59Square on LibraryThing More than 1 year ago
This book was recommended by Julia, and it is definitely creepy. Mitty Blake finds an envelope full of smallpox scabs and unwittingly exposes himself to smallpox. Then it is a race against time to find out as much as he can about smallpox to learn whether or not he has the disease, and whether he is exposing the whole world to an epidemic. Even though he is only a high school student, his girlfriend Olivia is smart and a good researcher, so they research this thoroughly - on the grounds of writing a paper.
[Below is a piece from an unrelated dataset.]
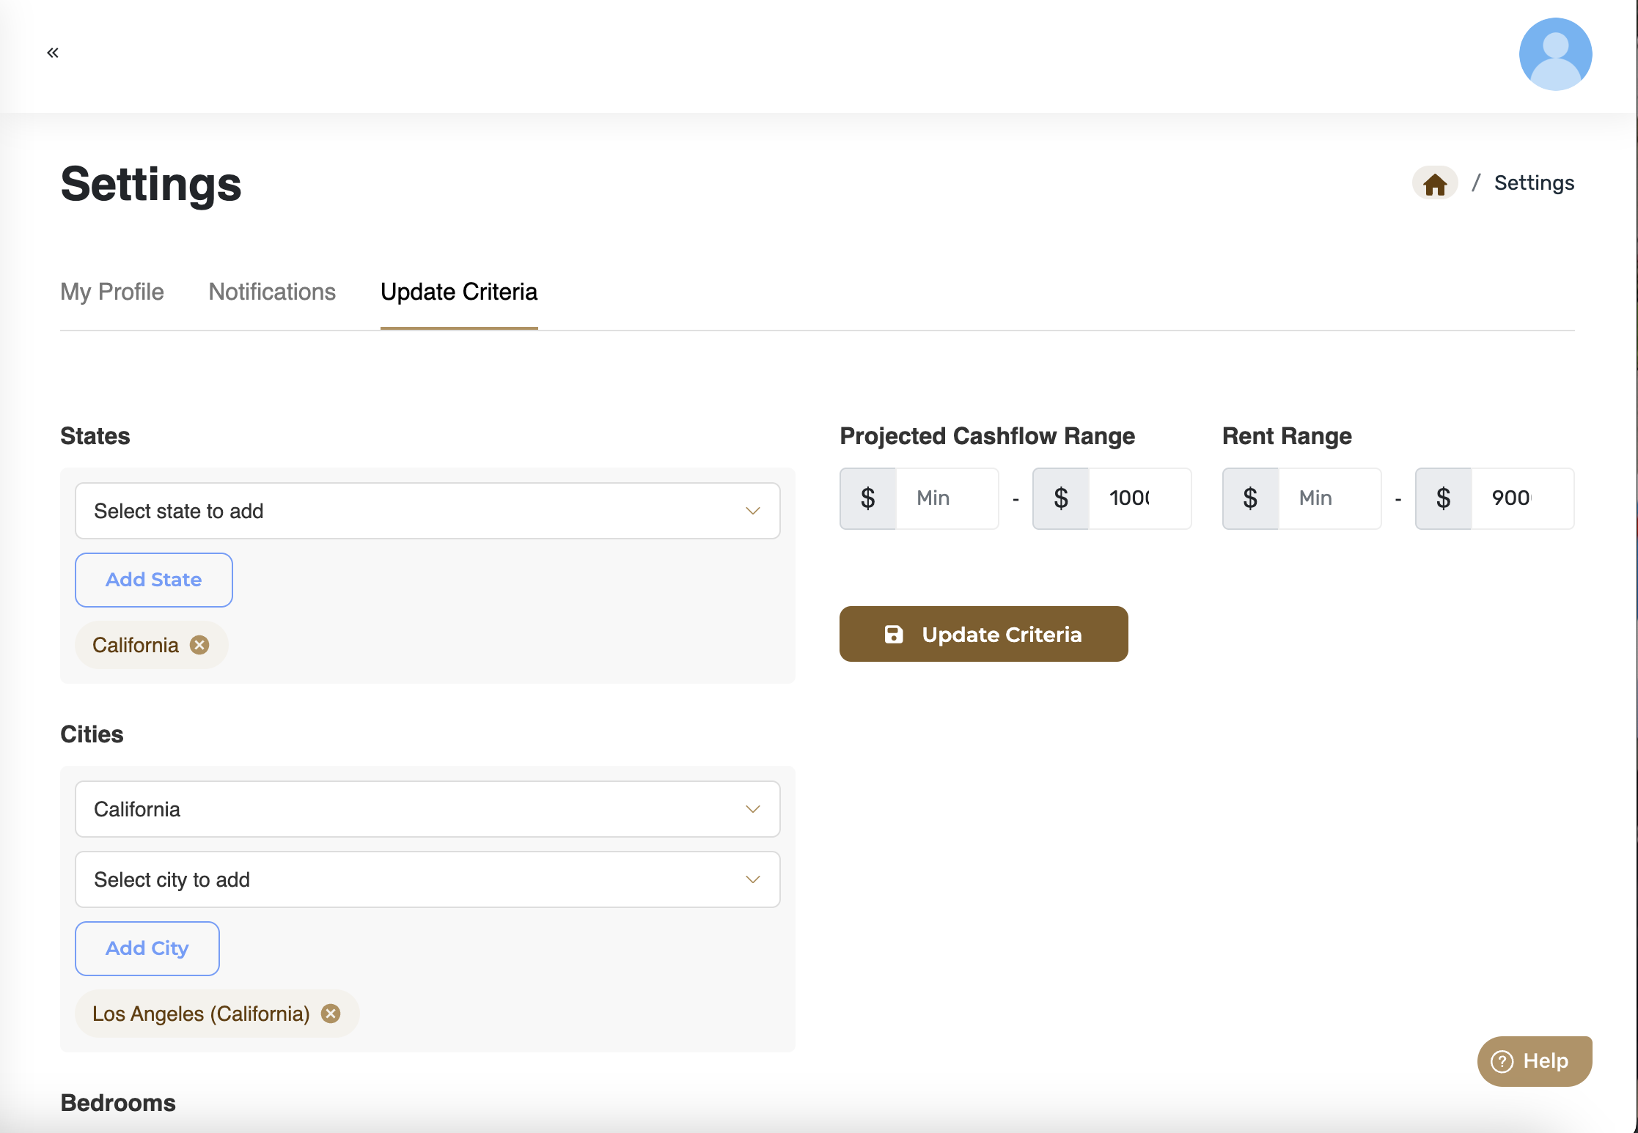This screenshot has width=1638, height=1133.
Task: Focus Rent Range Min field
Action: click(x=1329, y=498)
I thought the creepiness came from the possibilities that this could happen, and the bioterrorism aspects of what happens to Mitty. Definitely suspenseful and it made my skin crawl.
NevilShute on LibraryThing More than 1 year ago
Drags in a few places, but fascinating information. It must have bogged down, because I skipped to the end and then came back to fill in the blanks.
parkridgeya on LibraryThing More than 1 year ago
While conducting research for a high school biology report on smallpox, a teenaged boy finds an envelope containing 100-year-old smallpox scabs and fears that he has infected himself and all of New York City.